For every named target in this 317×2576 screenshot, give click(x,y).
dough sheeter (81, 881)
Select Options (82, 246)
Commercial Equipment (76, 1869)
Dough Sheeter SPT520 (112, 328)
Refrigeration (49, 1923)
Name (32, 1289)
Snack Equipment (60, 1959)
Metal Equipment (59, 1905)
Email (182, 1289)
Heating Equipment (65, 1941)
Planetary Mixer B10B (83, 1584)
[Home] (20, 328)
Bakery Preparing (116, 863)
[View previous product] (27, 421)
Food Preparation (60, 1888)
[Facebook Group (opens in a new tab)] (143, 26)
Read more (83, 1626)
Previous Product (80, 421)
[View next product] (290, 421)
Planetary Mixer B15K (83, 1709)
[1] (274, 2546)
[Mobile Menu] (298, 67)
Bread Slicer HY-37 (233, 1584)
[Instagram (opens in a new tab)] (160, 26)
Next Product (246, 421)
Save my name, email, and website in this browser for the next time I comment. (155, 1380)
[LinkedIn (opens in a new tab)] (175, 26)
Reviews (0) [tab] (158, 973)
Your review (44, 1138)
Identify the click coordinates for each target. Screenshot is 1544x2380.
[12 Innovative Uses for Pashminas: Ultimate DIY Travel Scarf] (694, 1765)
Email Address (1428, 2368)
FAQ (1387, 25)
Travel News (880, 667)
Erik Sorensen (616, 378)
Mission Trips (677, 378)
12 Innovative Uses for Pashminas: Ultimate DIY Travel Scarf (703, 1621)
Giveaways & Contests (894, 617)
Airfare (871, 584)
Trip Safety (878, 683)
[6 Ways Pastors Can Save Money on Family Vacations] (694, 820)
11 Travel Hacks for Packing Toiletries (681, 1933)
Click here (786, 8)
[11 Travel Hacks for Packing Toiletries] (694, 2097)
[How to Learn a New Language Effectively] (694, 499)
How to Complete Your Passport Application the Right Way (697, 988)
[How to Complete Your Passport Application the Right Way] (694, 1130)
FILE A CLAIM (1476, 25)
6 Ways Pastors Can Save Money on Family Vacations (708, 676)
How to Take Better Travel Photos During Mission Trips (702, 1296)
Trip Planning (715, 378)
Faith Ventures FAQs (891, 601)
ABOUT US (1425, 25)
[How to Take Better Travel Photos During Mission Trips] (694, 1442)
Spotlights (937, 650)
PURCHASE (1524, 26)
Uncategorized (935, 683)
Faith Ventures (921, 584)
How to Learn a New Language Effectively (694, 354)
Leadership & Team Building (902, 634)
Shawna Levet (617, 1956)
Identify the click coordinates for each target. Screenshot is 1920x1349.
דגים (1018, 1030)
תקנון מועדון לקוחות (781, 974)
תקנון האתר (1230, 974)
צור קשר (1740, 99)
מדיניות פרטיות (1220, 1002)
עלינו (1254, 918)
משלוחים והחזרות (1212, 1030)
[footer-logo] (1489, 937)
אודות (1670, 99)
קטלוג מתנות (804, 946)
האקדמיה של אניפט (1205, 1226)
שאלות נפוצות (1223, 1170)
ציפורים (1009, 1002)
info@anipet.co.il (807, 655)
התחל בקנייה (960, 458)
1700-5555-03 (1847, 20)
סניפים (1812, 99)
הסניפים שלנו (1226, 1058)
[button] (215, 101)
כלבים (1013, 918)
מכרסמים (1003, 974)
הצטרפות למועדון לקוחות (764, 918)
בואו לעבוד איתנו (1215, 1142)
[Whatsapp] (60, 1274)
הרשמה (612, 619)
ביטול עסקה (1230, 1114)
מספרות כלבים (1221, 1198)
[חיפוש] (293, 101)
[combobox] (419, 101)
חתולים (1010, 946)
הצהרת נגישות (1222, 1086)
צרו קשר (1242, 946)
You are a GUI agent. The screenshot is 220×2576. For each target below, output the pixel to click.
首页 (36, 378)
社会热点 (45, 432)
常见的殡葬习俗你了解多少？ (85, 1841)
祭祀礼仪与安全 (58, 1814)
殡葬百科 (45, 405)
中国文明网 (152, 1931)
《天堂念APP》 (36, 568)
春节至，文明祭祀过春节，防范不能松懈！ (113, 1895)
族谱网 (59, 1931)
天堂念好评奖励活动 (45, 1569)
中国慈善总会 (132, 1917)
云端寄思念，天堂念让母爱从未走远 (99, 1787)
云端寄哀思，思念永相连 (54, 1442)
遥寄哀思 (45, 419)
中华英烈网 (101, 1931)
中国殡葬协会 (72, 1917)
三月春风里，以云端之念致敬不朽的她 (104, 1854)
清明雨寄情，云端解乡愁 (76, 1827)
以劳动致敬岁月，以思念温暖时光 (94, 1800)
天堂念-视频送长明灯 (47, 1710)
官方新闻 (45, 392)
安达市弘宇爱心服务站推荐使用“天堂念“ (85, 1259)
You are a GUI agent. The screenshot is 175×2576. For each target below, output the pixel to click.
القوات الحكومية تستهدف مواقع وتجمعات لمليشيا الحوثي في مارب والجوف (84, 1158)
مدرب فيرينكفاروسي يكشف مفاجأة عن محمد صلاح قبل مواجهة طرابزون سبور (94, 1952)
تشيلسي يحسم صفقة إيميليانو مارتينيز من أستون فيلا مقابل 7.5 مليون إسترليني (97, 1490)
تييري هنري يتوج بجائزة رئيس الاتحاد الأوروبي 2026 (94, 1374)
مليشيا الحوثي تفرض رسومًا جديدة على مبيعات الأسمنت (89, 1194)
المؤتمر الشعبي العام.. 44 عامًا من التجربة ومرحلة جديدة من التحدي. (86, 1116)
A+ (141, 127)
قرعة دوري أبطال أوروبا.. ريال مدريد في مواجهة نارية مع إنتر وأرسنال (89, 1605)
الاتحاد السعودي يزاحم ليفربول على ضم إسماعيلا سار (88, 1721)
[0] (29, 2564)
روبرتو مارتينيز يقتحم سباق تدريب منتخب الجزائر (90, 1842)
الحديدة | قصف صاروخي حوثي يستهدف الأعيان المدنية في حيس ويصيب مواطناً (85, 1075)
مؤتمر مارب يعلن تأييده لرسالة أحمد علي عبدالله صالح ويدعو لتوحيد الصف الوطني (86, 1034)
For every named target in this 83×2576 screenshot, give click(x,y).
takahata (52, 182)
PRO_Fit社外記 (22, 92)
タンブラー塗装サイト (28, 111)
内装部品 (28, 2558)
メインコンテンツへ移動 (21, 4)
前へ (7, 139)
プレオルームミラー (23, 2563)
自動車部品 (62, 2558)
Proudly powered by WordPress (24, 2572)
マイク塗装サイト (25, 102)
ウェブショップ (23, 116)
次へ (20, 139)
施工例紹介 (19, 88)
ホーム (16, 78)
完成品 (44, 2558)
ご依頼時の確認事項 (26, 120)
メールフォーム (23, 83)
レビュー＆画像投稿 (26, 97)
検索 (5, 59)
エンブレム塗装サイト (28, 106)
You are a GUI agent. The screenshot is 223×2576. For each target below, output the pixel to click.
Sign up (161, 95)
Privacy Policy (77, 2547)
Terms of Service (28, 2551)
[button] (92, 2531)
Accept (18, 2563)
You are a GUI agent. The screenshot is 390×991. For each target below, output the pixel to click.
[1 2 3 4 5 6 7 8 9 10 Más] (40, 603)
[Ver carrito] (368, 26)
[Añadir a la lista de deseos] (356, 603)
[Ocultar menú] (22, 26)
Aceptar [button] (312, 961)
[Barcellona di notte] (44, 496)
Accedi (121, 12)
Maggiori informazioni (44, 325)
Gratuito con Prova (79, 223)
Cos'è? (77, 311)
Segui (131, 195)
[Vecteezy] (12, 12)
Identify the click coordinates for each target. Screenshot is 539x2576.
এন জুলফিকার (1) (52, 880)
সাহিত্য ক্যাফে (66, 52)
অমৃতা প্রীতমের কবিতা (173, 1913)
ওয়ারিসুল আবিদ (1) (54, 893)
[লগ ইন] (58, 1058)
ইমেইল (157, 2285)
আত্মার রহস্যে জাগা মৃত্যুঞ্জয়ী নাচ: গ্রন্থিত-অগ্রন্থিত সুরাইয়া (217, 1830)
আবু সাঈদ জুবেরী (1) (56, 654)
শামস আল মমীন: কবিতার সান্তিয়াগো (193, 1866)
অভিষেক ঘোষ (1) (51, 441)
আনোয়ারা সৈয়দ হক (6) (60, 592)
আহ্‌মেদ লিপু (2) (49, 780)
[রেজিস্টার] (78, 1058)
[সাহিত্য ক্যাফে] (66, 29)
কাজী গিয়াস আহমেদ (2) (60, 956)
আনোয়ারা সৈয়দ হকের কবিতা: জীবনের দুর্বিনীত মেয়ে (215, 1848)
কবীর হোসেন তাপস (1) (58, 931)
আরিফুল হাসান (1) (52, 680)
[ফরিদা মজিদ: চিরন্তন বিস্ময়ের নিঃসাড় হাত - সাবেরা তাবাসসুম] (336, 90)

What needs to be done: Go through the data, and copy each line in which the word "every" appears.

Task output:
For every named target in this 317×2576 screenshot, give click(x,y).
For every named target in this 83×2576 screenshot, give click(x,y).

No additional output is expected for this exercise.